A Winning Combination: Community College + Apprenticeship

I have written multiple posts about community colleges, which I consider a hidden gem within our educational system. Back in 2016, I wrote an homage to community colleges, and I wrote a follow-up in 2017.

In 2019 I also wrote about an alternative form of post-secondary education, the trade school, and focused on one particular trade school – Williamson College of the Trades, located in the Philly suburbs.

Imagine what would happen if you mashed those two ideas together.

Well, that is the general idea behind the Federation for Advanced Manufacturing Education (FAME) apprenticeship-style program, began in 2010 as an experiment among several companies, including Toyota Motor Corp.’s Georgetown, Ky., factory, which was having trouble finding “middle-skill” workers to operate new technology. The program pairs employers with community colleges in an apprenticeship-like program. Today, nearly 400 employers participate in 13 states.

Students of FAME—a mix of new high-school grads and older factory workers well into their careers—typically spend two days a week in class and three days on the factory floor, earning a part-time salary. They learn to maintain and repair machinery; traditional subjects such as English, math, and philosophy; and soft skills such as work ethic and teamwork. The FAME program typically covers five semesters, or two years.
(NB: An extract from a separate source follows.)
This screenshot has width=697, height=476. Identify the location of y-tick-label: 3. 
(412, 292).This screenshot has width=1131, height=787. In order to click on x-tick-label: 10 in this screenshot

After earning an associate degree, most work full time for the factories that sponsored them.

FAME graduates fill what might be called “grey-collar” jobs, which involve both traditional blue-collar manual labor and the kind of critical thinking and communication typically associated with a four-year degree.

New research shows it is paying off big for graduates, who typically earn nearly six figures within five years of graduation. The study, to be released Monday by Opportunity America and the Brookings Institution, Washington-based think tanks, contributes to the intensifying debate over how best education can promote income mobility.

Conventional wisdom is that a high salary requires a four-year degree. To be sure, the “college premium” remains near all-time highs: Workers with a bachelor’s but no graduate degree earned $78,000 on average in recent years, compared with $45,000 for those with only a high-school diploma.

But many college graduates don’t get a payoff. The lowest 25% of earners with a four-year degree earned less than the top 25% of earners with only a high-school diploma.

Apprenticeships have long offered a path to high-paying work for high-school graduates but have historically been reserved for skilled trades such as plumbers, carpenters, and electricians. But research on apprenticeships based at community colleges is limited.

FAME looks like a winner; it combines the best of community college, trade school, and apprenticeship to create opportunities for people for whom college has no interest or is outside their financial reach. Earning close to six-figures in your mid-twenties is more than many college graduates earn at that age, and FAME graduates have no student loans to worry about.

I wish the program and its graduates the best.

*image from Bridge Valley
*primary source for info about Fame: story by Josh Mitchell in WSJ

28 thoughts on “A Winning Combination: Community College + Apprenticeship

  1. Follow the money, that’s what I say. If only I had said that back in my college days, I would have chosen a more lucrative career. I think this would be a great program for those students who aren’t afraid to work with their backs and think with their brains.

    Liked by 2 people

  2. Community college is a great alternative for many because they are usually much more affordable. There are lots of different paths, and this is a fine one.

    Liked by 1 person

  3. This sounds like a wonderful program and shows what thinking outside the box can achieve. We must find a way for education, and in turn a living wage, can become more attainable to everyone. I had not heard of this program, so thanks for bringing it to light. I hope they continue with great success!

    Liked by 1 person

  4. This is a great idea! People shouldn’t think there is just one way to start a career, and this program would give people the hands on experience that a lot of college graduates don’t even have after finishing school.

    Liked by 1 person

  5. I used to believe that as long as you got the ability for the job, papers and education shouldn’t matter. We only need to be able to read, write, and calculate, sadly, in reality, more often than not this isn’t enough. Fame makes a promising program.

    Liked by 1 person

  6. Excellent post about a worthy program. Having taught high school business education for much of my career, I appreciate this combination of community college with apprenticeship. The world of 21st century work skills will benefit from these type of partnerships.

    Liked by 1 person

  7. Sounds good to me. And how about making such an experience required for all those who aspire to management positions? That would – potentially – do a world of good for all concerned.